Ma in assenza delle non mamme anche le mamme tornano ad esternare la loro naturale inclinazione femminile: “la competizione”.

Pensavate che esistesse solo per determinare chi è più attraente o veste meglio o sfoggia una borsa all’ultima moda?

Beh vi sbagliate!  Le mamme in questo sono tremende. Dietro il sorriso di complicità si nasconde un occhio attento che in men che non si dica ha già scandagliato nel dettaglio rispettivamente i seguenti aspetti:

-taglia della mamma dopo il parto, guai a tornare subito in forma!
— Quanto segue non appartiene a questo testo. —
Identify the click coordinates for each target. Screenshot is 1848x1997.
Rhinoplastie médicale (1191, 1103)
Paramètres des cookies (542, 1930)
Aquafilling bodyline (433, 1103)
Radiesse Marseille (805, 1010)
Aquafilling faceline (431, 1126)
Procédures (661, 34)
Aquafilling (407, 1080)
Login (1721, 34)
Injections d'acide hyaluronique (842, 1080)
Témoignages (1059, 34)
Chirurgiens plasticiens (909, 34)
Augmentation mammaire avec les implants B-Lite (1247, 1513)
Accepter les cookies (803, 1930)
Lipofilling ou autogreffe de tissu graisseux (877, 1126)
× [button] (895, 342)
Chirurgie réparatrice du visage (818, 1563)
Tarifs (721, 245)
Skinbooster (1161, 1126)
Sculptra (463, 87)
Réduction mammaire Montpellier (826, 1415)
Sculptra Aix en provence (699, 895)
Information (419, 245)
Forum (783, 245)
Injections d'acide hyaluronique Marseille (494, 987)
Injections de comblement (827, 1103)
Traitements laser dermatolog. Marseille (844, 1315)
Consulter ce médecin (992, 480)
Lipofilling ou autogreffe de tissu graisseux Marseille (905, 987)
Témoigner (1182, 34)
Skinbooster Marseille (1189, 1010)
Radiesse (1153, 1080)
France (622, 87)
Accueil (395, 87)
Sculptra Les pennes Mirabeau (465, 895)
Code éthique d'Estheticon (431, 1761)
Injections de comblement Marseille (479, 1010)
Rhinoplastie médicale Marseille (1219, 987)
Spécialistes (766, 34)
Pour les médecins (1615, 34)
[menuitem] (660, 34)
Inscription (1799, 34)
Non vi risparmieranno!

-marca dei vestiti indossati, se postparto e pertanto bruttini e più comodi che piacevoli da guardare oppure di moda e subito c’è chi si chiede dove trovi il tempo per  andare per negozi e  la voglia di vestirti ..come se partorire equivalesse ad autoeliminarsi socialmente almeno per i primi anni di vita del bambino.

-accessori scelti per i figli e qui si apre un mondo!
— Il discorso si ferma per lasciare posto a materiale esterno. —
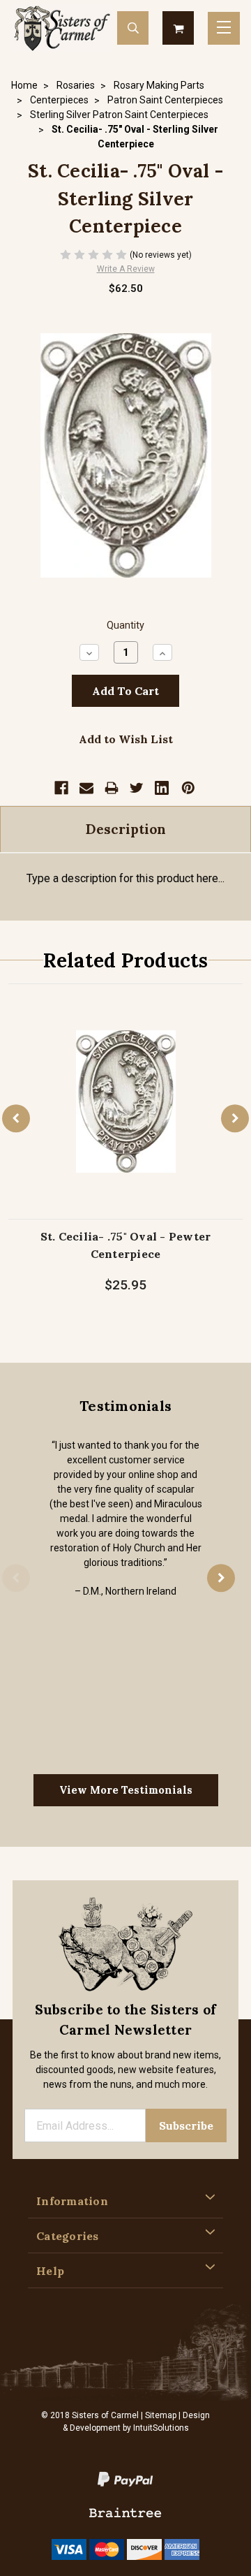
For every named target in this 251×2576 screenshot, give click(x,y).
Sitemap (160, 2415)
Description (126, 829)
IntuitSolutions (161, 2428)
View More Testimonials (125, 1789)
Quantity (125, 625)
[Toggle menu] (224, 28)
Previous (16, 1119)
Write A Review (126, 269)
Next (235, 1119)
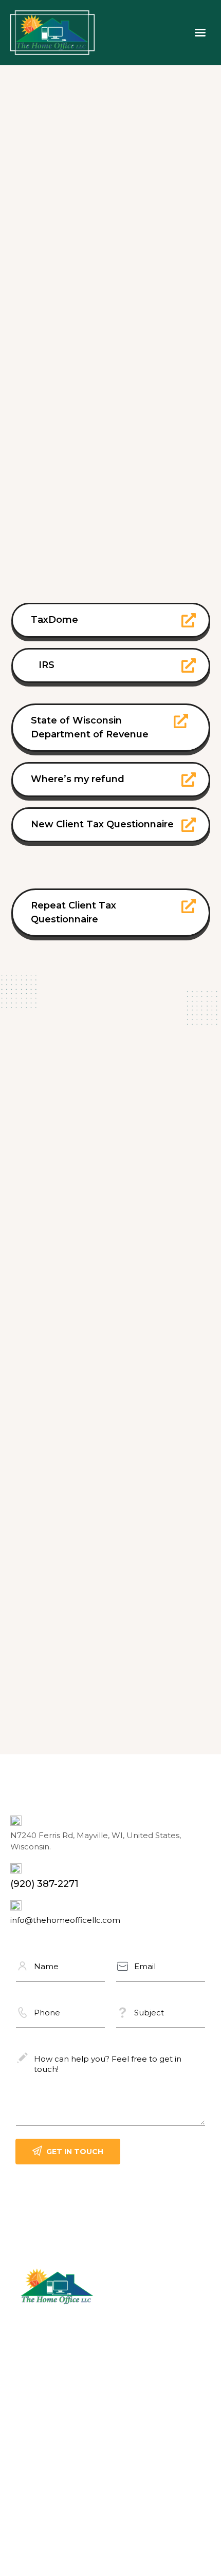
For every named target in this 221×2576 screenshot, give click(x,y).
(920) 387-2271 (44, 1883)
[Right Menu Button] (200, 32)
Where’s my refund (77, 779)
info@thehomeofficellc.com (65, 1920)
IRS (46, 665)
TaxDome (54, 619)
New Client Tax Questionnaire (102, 824)
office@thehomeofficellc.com (69, 2400)
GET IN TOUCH (74, 2151)
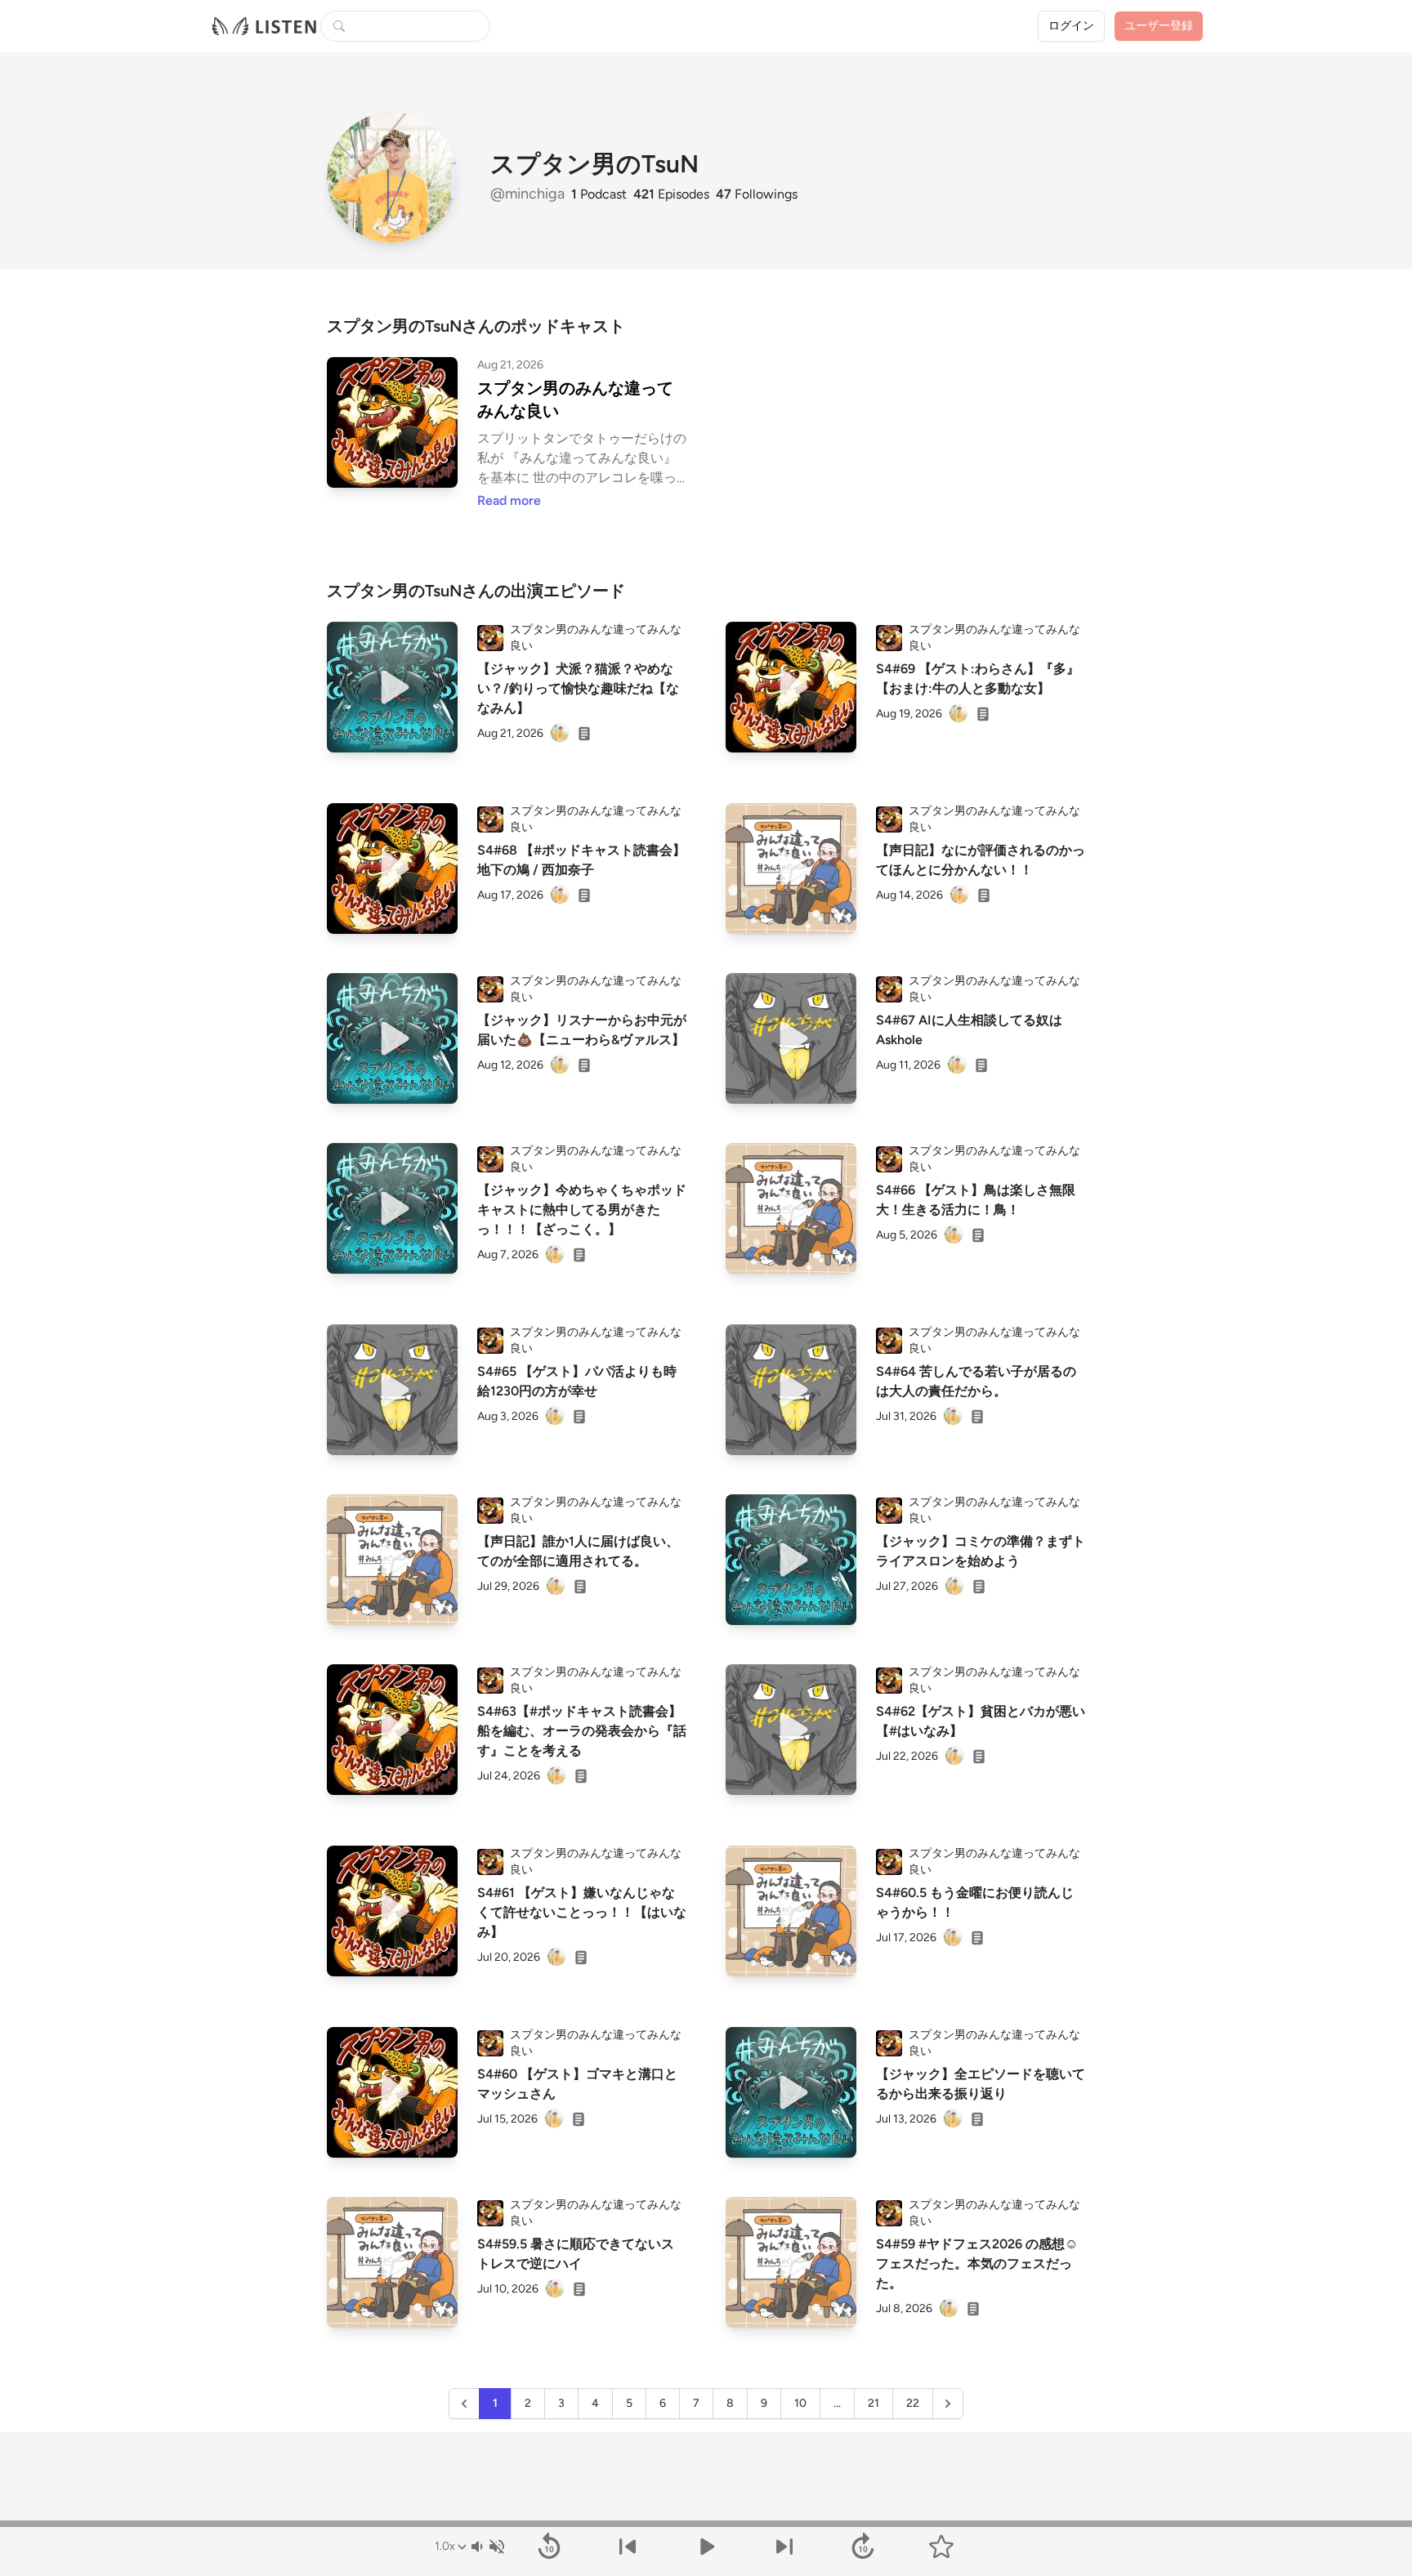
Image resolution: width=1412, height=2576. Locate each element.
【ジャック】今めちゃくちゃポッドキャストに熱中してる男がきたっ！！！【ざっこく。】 (581, 1209)
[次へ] (784, 2546)
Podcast (599, 194)
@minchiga (529, 194)
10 (800, 2403)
Eh già, una volta diventata mamma la vanità personale si trasferirà su tuo figlio o figlia e questo non sfuggirà alle altre mamme soprattutto a quelle che non riescono a tenere lo stesso passo.
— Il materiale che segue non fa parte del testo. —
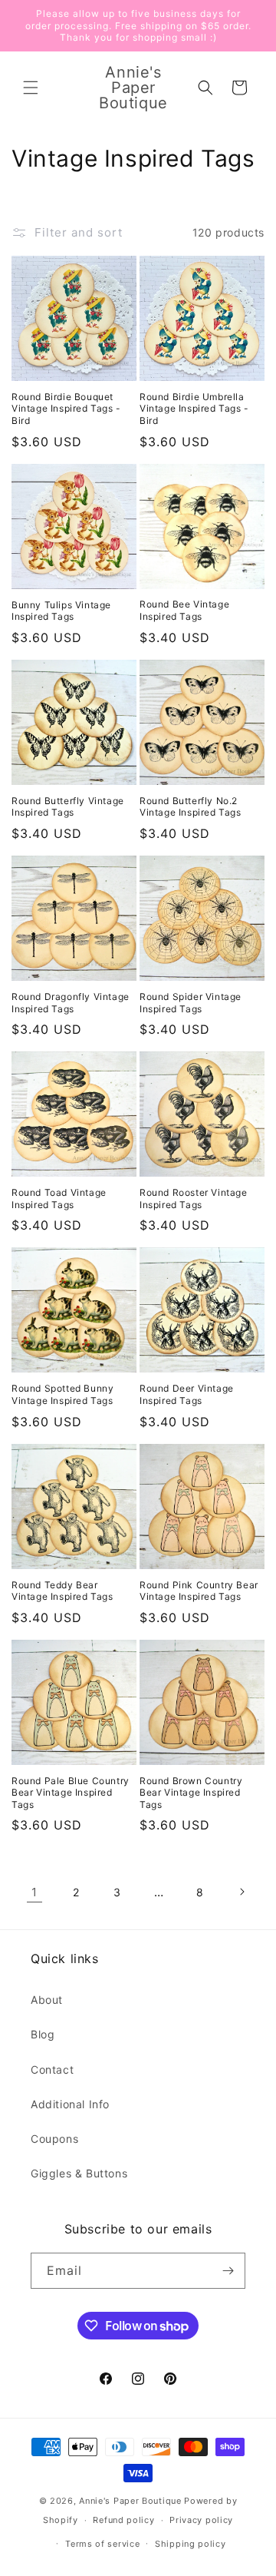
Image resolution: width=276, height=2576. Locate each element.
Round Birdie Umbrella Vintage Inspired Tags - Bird (194, 408)
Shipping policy (190, 2543)
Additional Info (70, 2104)
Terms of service (102, 2543)
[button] (31, 87)
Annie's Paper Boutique (130, 2500)
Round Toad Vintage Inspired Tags (59, 1198)
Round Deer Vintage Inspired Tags (187, 1394)
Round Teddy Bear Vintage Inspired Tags (62, 1591)
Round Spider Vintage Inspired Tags (191, 1003)
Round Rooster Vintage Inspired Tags (194, 1198)
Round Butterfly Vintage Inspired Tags (68, 807)
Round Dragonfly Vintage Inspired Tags (71, 1003)
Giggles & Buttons (79, 2173)
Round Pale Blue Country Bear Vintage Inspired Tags (71, 1792)
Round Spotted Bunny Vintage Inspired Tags (62, 1394)
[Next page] (241, 1892)
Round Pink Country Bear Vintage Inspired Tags (199, 1591)
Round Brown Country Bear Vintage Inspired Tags (191, 1792)
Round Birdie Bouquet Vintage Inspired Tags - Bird (66, 408)
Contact (52, 2069)
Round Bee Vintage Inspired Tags (184, 610)
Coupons (54, 2138)
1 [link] (34, 1892)
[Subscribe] (228, 2271)
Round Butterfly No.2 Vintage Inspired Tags (191, 807)
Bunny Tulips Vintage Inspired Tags (61, 611)
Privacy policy (201, 2520)
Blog (42, 2034)
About (47, 1999)
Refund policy (123, 2520)
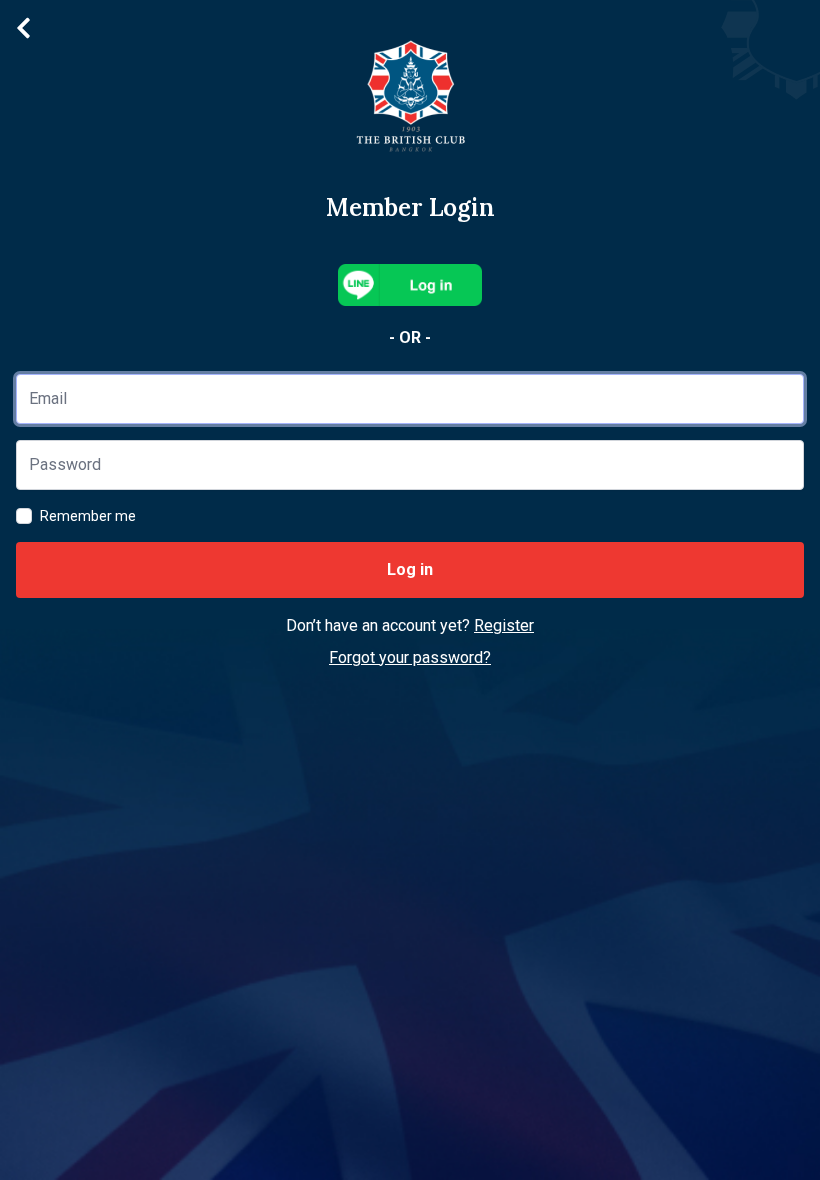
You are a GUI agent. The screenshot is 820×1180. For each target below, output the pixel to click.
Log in (410, 569)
In un minuto sapranno valutare  la marca degli abiti di tuo figlio quella del passeggino, la borsa dei pannolini, il tipo di merendina ed il suo comportamento.

E tu stessa saprai di uscire vincitrice dalla competizione solo se quel giorno tuo figlio avrà indossato uno dei suoi abiti migliori, le scarpe di marca, se avrai con te il passeggino più bello e non quello di riserva che di solito si lascia ai nonni o si tiene di scorta in macchina e se ti sarai ricordata di portare la borsa per i pannolini , l’ultima uscita, con dentro tutto il necessario a seconda dell’esigenza.

Se poi quel giorno tuo figlio è anche particolarmente buono ed ubbidiente la vittoria sarà schiacciante e vedrai l’altra mamma tagliare la corda prima ancora di avere terminato il finto sorriso che ti sta rivolgendo.

Se invece si aprirà una conversazione ci sarà sempre chi cercherà di farvi credere che il suo pediatra è migliore, che solo lei sa come si prepara un brodino o che medicine vanno somministrate a seconda dei vari malesseri.

Che dire, siamo pur sempre donne! Basta solo conoscere le regole del gioco e prenderlo per quello che è, un gioco appunto  perché infondo siamo tutte delle grandi donne se riusciamo ad essere delle grandi mamme.